# How do I determine if the IS is working on my 24-105L??



## carlc (Jan 6, 2012)

I have just assumed it was working until yesterday when my new 70-200mm II arrived and I put it on my 7D. WOW, my photos were great, even down to 1/60th of a sec at 200mm. I have always experienced camera shake with my 24-105 and I admit that I am not a steady hand (age issue I guess) and have tried to keep my shutter speed equal to the focal length or faster. Sometimes hard in low light and aminimum aperture of 4.0. Guess you never know what you are missing in life until you get a new wife!!!


----------



## Mt Spokane Photography (Jan 6, 2012)

Hold down the shutter button for 1-2 seconds while at 105mm and looking thru the viewfinder. You will see the shaky image suddenly lockon. If it doesn't, there is likely a problem.


----------



## K-amps (Jan 6, 2012)

carlc said:


> I have just assumed it was working until yesterday when my new 70-200mm II arrived and I put it on my 7D. WOW, my photos were great, even down to 1/60th of a sec at 200mm. I have always experienced camera shake with my 24-105 and I admit that I am not a steady hand (age issue I guess) and have tried to keep my shutter speed equal to the focal length or faster. Sometimes hard in low light and aminimum aperture of 4.0. Guess you never know what you are missing in life until you get a new wife!!!



The IS of the 70-200 ii is one generation ahead of the 24-105 AFAIK. Also it is a bit noisier at times, these two factors could result in what you are experiencing. Even though "IS" failing is possible, I would not think that is the issue.


----------



## neuroanatomist (Jan 6, 2012)

The IS system on your new lens is at least one stop better then the system on your old lens. Also, what camera are you using these lenses with? You should be aware that if you're using a camera with a sensor that's smaller than full frame, you need to multiply the 1/focal length rule by the crop factor to estimate the handholding shutter speed. 

FWIW, the IS on the 70-200 II is excellent.
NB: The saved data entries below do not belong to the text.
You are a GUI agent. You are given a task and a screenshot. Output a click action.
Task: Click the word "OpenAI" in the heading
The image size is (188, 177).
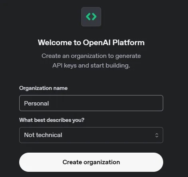[97, 43]
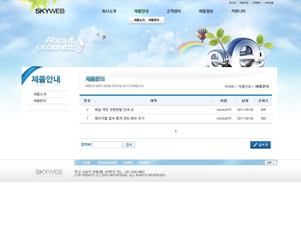Open post '페이지별 접속 통계 관리 메뉴 추가'
Screen dimensions: 301x226
click(x=119, y=118)
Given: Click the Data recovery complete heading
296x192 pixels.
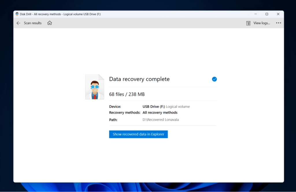Looking at the screenshot, I should [x=139, y=79].
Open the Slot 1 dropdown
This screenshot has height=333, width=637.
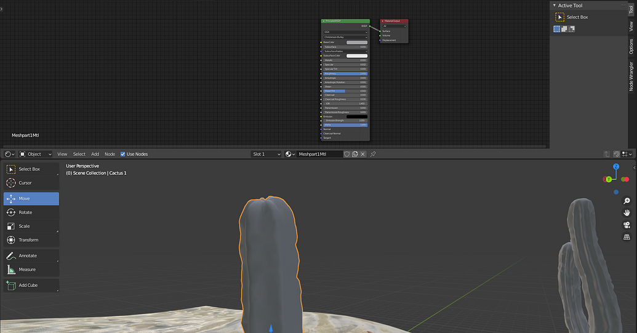pos(266,154)
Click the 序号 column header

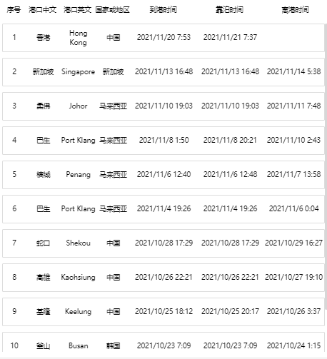pos(14,10)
The shot below was handheld (free, no bracing) at 95mm with a 0.5 second exposure. 




EOS 5D Mark II, EF 70-200mm f/2.8L IS II USM @ 95mm, 1/2 s, f/5.6, ISO 100


----------



## carlc (Jan 6, 2012)

Thanks Mt. Spokane, I will try your suggestion for testing the IS on the 24-105. Just hate to take the BEAST (loving nickname I gave my new 70-200) off my camera!!!


----------



## EYEONE (Jan 6, 2012)

Sometimes to demonstrate IS to people I'll put the camera in live view mode, extend the lens and very lightly tap on the end of the lens (or just gently shake the camera) and then push the shutter button half way. It gives a good before and after effect.


----------



## wickidwombat (Jan 6, 2012)

im pretty sure the 24-105 has tripod sensing IS so it wont wander
easiest way to test is to set a slowish shutter speed in low light take a shot with IS off and with IS on of something stationary and compare the images


----------



## wickidwombat (Jan 6, 2012)

dilbert said:


> wickidwombat said:
> 
> 
> > im pretty sure the 24-105 has tripod sensing IS so it wont wander
> ...



i do own one, just never noticed it wandering not like the 300f4 does you can hear it and watch the image move on that one, i'll try the 24-105 out and see mind you I dont use it on a tripod all that often but i have used it on a tripod with IS on in the past, could explain why the odd image was well odd


----------



## K-amps (Jan 7, 2012)

wickidwombat said:


> dilbert said:
> 
> 
> > wickidwombat said:
> ...



I don't think the 24-105 has the tripod sense thing, the 70-300L , 70-200mk.ii have it. One more way to test the IS is, zoom out, then turn off the IS and watch through the viewfinder, on mine, I can see the camera shake with every heartbeat.... but with IS, it is rock solid... ;D


----------



## wickidwombat (Jan 7, 2012)

I checked, Dilbert is correct indeed well that definately explains the odd blurry photo from it the few times i have used that lens on a tripod


----------



## wickidwombat (Jan 7, 2012)

mine doesn't wander but images are sharper with IS off when on the tripod so I assumed Dilbert was right


----------



## neuroanatomist (Jan 7, 2012)

AFAIK, the 24-105 is not tripod-sensing. I think the 'jump' isn't as obvious due to the shorter focal length.


----------



## Cbadie (Jan 8, 2012)

I just got a new 24-105 and simply took some comparison photos at relatively slow ss (1/15 or so), compared the level of sharpness both with and without IS. Seemed to prove that it was working.


----------